Perhaps one of the most frightening things about the human mind is how poorly it gauges its own functioning and, more specifically, detects its own deficits. Things quickly become complicated when you attempt to measure the performance of an instrument with the instrument being measured. In 1969, a Dutch psychiatrist named Herman Van Praag conducted a series of experiments on depressed patients with a new drug, 4-chloroamphetamine, which he found exerted a significant therapeutic effect and was tolerated excellently; not a single patient complained of side effects. Though Praag discontinued this work by the mid-’70s, 4-chloroamphetamine is still used widely today, not as an antidepressant but as a neurotoxin for selectively destroying serotonin-producing neurons in experimental animals. The point being that humans cannot necessarily feel changes in their own brains. With many disorders of the brain comes a commensurate inability to notice. The later stages of Alzheimer’s, for example, are in many people characterized by a denial of the disease entirely.
But I could feel the deficits: a reduction in working memory, impaired focus, decreased verbal fluency.
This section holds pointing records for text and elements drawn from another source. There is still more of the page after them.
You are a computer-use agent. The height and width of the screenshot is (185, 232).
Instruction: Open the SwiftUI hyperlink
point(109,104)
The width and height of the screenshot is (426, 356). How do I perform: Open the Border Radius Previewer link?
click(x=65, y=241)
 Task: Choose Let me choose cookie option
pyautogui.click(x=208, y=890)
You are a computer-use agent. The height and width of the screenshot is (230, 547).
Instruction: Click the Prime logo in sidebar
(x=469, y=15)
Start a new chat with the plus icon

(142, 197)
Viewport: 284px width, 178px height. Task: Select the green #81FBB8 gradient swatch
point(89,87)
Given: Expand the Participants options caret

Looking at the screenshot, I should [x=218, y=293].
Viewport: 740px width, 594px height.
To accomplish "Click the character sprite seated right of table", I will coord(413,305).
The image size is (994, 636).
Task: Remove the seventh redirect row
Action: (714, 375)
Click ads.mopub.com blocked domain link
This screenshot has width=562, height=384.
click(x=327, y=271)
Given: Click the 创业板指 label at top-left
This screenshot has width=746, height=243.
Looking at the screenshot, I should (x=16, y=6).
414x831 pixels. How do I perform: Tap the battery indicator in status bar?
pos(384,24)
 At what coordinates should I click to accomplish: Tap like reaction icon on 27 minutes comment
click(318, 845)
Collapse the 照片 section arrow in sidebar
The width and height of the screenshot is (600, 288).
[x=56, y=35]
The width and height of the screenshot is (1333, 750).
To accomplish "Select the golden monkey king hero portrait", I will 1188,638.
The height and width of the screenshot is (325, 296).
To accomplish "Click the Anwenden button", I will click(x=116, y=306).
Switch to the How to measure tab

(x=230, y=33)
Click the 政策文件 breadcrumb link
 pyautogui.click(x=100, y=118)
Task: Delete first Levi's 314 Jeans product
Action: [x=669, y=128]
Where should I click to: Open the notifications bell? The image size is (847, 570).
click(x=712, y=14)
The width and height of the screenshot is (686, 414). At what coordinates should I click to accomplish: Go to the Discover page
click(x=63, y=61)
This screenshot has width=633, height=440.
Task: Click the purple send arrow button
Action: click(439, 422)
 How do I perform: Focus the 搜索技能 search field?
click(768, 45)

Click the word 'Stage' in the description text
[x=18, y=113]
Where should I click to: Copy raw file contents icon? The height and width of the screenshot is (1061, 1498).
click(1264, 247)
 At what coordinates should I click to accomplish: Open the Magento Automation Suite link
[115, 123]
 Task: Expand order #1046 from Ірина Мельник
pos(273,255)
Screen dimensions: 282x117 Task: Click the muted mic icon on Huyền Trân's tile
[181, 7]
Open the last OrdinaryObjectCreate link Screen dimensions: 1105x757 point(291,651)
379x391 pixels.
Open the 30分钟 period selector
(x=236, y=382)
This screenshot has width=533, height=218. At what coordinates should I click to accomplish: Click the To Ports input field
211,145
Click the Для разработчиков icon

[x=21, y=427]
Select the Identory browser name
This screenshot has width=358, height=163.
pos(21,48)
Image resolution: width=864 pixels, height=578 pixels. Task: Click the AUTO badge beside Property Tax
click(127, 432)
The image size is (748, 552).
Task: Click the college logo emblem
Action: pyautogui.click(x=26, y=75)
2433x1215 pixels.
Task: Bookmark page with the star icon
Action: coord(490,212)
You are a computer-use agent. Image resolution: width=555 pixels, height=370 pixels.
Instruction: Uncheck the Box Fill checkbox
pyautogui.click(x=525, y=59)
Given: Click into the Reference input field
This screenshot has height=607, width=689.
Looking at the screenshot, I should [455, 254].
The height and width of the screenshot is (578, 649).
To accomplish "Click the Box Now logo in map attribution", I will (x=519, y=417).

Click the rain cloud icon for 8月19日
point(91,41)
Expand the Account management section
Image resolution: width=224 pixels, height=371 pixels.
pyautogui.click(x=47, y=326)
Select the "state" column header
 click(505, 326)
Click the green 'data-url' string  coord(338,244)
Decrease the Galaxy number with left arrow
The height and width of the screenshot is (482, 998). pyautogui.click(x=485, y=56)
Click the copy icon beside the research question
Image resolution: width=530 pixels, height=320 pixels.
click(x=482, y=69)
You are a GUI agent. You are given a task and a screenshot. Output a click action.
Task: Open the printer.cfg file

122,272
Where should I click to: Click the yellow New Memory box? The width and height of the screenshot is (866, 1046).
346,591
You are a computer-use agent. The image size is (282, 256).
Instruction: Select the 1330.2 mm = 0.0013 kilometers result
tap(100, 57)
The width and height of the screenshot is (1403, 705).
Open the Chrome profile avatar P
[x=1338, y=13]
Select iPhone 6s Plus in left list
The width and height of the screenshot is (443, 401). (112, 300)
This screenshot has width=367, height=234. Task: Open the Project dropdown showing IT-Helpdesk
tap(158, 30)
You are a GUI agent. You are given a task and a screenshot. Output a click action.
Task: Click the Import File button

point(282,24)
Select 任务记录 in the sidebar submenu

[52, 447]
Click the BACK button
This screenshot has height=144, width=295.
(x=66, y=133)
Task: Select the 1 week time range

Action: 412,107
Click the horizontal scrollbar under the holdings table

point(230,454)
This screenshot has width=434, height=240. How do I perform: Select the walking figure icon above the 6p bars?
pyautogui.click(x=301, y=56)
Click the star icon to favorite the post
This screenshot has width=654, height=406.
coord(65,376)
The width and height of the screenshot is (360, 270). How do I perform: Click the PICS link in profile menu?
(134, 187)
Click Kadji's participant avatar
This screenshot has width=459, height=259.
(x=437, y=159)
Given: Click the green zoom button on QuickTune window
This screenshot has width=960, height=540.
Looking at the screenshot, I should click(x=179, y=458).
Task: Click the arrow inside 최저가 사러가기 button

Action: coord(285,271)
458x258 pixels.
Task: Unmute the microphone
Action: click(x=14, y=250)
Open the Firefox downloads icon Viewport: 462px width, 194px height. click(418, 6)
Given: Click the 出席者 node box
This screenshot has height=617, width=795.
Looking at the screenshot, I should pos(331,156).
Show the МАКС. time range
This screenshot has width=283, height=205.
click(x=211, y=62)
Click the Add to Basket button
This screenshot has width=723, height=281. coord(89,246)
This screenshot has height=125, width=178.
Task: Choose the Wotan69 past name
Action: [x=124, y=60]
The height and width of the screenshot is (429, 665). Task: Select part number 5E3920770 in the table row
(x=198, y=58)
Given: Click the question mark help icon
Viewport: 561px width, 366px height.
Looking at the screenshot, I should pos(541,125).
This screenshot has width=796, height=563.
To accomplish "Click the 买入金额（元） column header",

I spent my subway rides deeply engaged in thoughts about metacognition and thoughts about thinking about metacognition, the Dunning–Kruger effect, anosognosia, and the distant hope of advancements in neural grafting. I became extremely uncomfortable with the word “lesion” and avoided it whenever possible, but whether I liked it or not, lesions were on my mind. It wasn’t just that I was plagued by worry; the worry was also keeping me up at night, and I slowly became accustomed to watching the sun rise while internally debating how strong the lesioning capabilities of sublingually administered ibotenic acid could be relative to those observed with intracerebral injection.
That the sample would have been ibotenic acid, though, seemed very strange: most scientific suppliers sell ibotenic acid for a much higher price than gaboxadol; and it’s an old saw that lesioning the brains of your customers with glutamatergic excitotoxins is bad for business. I began to wonder whether gaboxadol could behave like the structurally similar ibotenic acid when subjected to the high oven temperatures of GC–MS.3 I brought the sample back to my friend’s lab and we repeated the nuclear magnetic resonance analysis to check against both the vendor’s spectra and a reference in the patent literature. Gaboxadol contains two important carbon atoms that distinguish its structure from that of ibotenic acid, and each of them is bound to two hydrogen atoms that produce a unique signal not present in ibotenic acid. When I saw the signal of these hydrogens I was overjoyed, experiencing the spontaneous neuroregeneration that would allow me to do things like write articles about the heartbreak of psychogenic brain damage.
Since Merck’s 2007 discontinuation, gaboxadol has been unsuccessfully tried as an adjunct to SSRI-based antidepressant therapy, but all subsequent analyses have further supported its efficacy as a hypnotic, particularly in the elderly. Most recently, gaboxadol allowed 101 test subjects to fall asleep and remain asleep while exposed to a recorded stream of continuous road-traffic noise. I keep my small amount of remaining gaboxadol in a vial as an analytic reference and a reminder of the nocebo effect’s awesome power, and now make do with some warm chamomile tea, time-release melatonin, and the occasional wooden bowl of muscimol urine.